## What the exercise asks
The records below should be written out again, exactly.

## Materials provided

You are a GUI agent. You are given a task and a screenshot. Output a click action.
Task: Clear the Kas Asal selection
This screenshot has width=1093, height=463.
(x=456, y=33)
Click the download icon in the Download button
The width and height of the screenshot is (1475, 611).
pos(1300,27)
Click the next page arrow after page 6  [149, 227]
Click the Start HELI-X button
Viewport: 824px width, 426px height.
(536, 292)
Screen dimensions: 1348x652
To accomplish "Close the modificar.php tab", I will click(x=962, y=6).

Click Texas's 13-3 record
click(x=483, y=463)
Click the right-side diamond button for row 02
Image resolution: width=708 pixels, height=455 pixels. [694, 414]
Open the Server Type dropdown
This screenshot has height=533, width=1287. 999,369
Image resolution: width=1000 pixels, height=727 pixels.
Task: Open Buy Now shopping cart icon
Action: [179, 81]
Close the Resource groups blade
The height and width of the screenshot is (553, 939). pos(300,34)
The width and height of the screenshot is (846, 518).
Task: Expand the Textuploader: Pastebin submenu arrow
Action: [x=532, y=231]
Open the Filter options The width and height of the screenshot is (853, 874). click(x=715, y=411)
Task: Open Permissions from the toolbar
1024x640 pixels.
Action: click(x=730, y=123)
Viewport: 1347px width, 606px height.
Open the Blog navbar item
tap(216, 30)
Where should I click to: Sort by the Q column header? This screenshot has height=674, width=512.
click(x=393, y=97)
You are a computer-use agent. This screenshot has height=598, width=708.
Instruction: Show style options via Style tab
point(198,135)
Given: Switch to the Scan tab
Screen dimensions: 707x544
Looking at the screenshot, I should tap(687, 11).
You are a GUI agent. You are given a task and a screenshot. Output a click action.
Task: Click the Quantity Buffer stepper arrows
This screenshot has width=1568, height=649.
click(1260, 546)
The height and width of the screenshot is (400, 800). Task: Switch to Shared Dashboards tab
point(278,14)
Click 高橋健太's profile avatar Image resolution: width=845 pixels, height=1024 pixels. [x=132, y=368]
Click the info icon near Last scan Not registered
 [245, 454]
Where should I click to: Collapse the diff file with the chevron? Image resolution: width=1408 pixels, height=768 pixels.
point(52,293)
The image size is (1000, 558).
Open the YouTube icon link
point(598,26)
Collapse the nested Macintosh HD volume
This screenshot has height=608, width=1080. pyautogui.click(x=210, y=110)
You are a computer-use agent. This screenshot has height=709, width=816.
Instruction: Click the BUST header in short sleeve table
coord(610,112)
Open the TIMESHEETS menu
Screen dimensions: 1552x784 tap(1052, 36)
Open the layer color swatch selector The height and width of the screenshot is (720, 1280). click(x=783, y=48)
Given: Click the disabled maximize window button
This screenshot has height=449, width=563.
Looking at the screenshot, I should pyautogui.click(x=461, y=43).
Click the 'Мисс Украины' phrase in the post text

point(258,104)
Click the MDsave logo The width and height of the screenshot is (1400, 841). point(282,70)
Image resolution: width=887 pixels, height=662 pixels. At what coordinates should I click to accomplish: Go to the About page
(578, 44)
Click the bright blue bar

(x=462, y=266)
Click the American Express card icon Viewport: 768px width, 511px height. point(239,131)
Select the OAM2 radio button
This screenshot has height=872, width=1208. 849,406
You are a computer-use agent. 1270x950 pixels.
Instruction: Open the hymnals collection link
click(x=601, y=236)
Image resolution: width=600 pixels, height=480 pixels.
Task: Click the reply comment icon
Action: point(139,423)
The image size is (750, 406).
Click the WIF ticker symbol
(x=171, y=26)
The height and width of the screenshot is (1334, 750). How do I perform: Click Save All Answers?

## Solution to this task
You are a GUI agent. You are given a task and a screenshot. Output a click action.
Task: Clear the Kas Asal selection
This screenshot has width=1093, height=463.
(x=456, y=33)
Click the download icon in the Download button
The width and height of the screenshot is (1475, 611).
pos(1300,27)
Click the next page arrow after page 6  [149, 227]
Click the Start HELI-X button
Viewport: 824px width, 426px height.
(536, 292)
Screen dimensions: 1348x652
To accomplish "Close the modificar.php tab", I will click(x=962, y=6).

Click Texas's 13-3 record
click(x=483, y=463)
Click the right-side diamond button for row 02
Image resolution: width=708 pixels, height=455 pixels. [694, 414]
Open the Server Type dropdown
This screenshot has height=533, width=1287. 999,369
Image resolution: width=1000 pixels, height=727 pixels.
Task: Open Buy Now shopping cart icon
Action: [179, 81]
Close the Resource groups blade
The height and width of the screenshot is (553, 939). pos(300,34)
The width and height of the screenshot is (846, 518).
Task: Expand the Textuploader: Pastebin submenu arrow
Action: [x=532, y=231]
Open the Filter options The width and height of the screenshot is (853, 874). click(x=715, y=411)
Task: Open Permissions from the toolbar
1024x640 pixels.
Action: click(x=730, y=123)
Viewport: 1347px width, 606px height.
Open the Blog navbar item
tap(216, 30)
Where should I click to: Sort by the Q column header? This screenshot has height=674, width=512.
click(x=393, y=97)
You are a computer-use agent. This screenshot has height=598, width=708.
Instruction: Show style options via Style tab
point(198,135)
Given: Switch to the Scan tab
Screen dimensions: 707x544
Looking at the screenshot, I should tap(687, 11).
You are a GUI agent. You are given a task and a screenshot. Output a click action.
Task: Click the Quantity Buffer stepper arrows
This screenshot has width=1568, height=649.
click(1260, 546)
The height and width of the screenshot is (400, 800). Task: Switch to Shared Dashboards tab
point(278,14)
Click 高橋健太's profile avatar Image resolution: width=845 pixels, height=1024 pixels. [x=132, y=368]
Click the info icon near Last scan Not registered
 [245, 454]
Where should I click to: Collapse the diff file with the chevron? Image resolution: width=1408 pixels, height=768 pixels.
point(52,293)
The image size is (1000, 558).
Open the YouTube icon link
point(598,26)
Collapse the nested Macintosh HD volume
This screenshot has height=608, width=1080. pyautogui.click(x=210, y=110)
You are a computer-use agent. This screenshot has height=709, width=816.
Instruction: Click the BUST header in short sleeve table
coord(610,112)
Open the TIMESHEETS menu
Screen dimensions: 1552x784 tap(1052, 36)
Open the layer color swatch selector The height and width of the screenshot is (720, 1280). click(x=783, y=48)
Given: Click the disabled maximize window button
This screenshot has height=449, width=563.
Looking at the screenshot, I should pyautogui.click(x=461, y=43).
Click the 'Мисс Украины' phrase in the post text

point(258,104)
Click the MDsave logo The width and height of the screenshot is (1400, 841). point(282,70)
Image resolution: width=887 pixels, height=662 pixels. At what coordinates should I click to accomplish: Go to the About page
(578, 44)
Click the bright blue bar

(x=462, y=266)
Click the American Express card icon Viewport: 768px width, 511px height. point(239,131)
Select the OAM2 radio button
This screenshot has height=872, width=1208. 849,406
You are a computer-use agent. 1270x950 pixels.
Instruction: Open the hymnals collection link
click(x=601, y=236)
Image resolution: width=600 pixels, height=480 pixels.
Task: Click the reply comment icon
Action: point(139,423)
The image size is (750, 406).
Click the WIF ticker symbol
(x=171, y=26)
The height and width of the screenshot is (1334, 750). How do I perform: Click Save All Answers?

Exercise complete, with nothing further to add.